*EXERCISE TASKS*.
(1) Answer each question below from the passage about living in our bodies, giving one line per answer and marking each with its letter.
(a) Which writer does the passage credit with the line "Mr. Duffy lived a short distance from his body"?
(b) Which magazine published the article that the passage quotes?
(c) What do the retreat students want to learn instead of occupying the bodies they have now?
(2) Carry on the passage about living in our bodies from the point where it stops, picking up right after its last sentence.

*SELECTED PASSAGE*.
########
"Mr. Duffy lived a short distance from his body." I wish that was my line (but alas, it belongs to James Joyce), since it perfectly expresses the mass twenty-first-century evacuation from our bodies. We think of ourselves as walking heads with bothersome unattractive appendages attached. It's as if we'd rather pretend we don't have bodies. As if they are the source of our troubles, and if only we could get rid of or otherwise dismiss them, we'd be fine. We crash around in our arms and legs, let them lift for us, hold our children, walk for us without ever taking the time to actually life in them. Until we are about to lose them.
An article in The New Yorker about people who romanticize committing suicide (the ultimate body-removal technique) by jumping of the Golden Gate Bridge quoted a man, saying, "I instantly realized that everything in my life that I'd thought was unfixable was totally fixable - except for just having just jumped."
Sigh.
The problem isn't that we have bodies; the problem is that we're not living in them.
When I first talk to retreat students about inhabiting their bodies, their eyes glaze over; the air suddenly feels as if it's made of lead. The body is so- well- unglamorous. This is not what they came for. They want to learn how to have different bodies, not occupy the ones they have now.
########
*DATA*.
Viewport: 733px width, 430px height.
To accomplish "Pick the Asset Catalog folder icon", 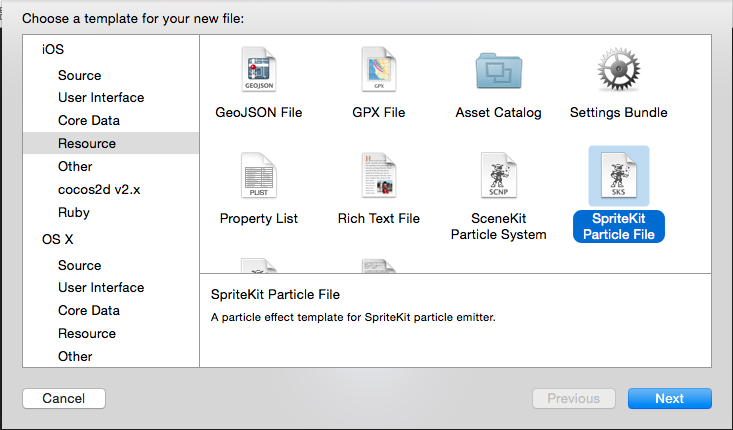I will click(498, 72).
########
*EXERCISE ANSWERS*.
(1)
(a) James Joyce
(b) The New Yorker
(c) How to have different bodies

(2)
One of my students was convinced that her ample forty-year-old, mother-of-three children thighs were the source of her suffering. After spending years obsessing about each new wrinkle of cellulite - how she looked in jeans, how her life could be different with different thighs - she woke up in excruciating pain after liposuction operation. She remembers the recovery more painful than she ever imagined. Remembers looking down on her thighs a thousand times over the next few months to assess their newfound smoothness. A year later, upon coming to her first retreat, she said, "It is devasting to realize that I paid all that money and no one, not my husband or my sister or me - can tell the difference between my thighs now and my thighs then. They don't seem to care, no less notice, that my thighs have less cellulite. I didn't want to go through life hating my thighs and now we've spent half our savings on the operation and I still can't stand my thighs."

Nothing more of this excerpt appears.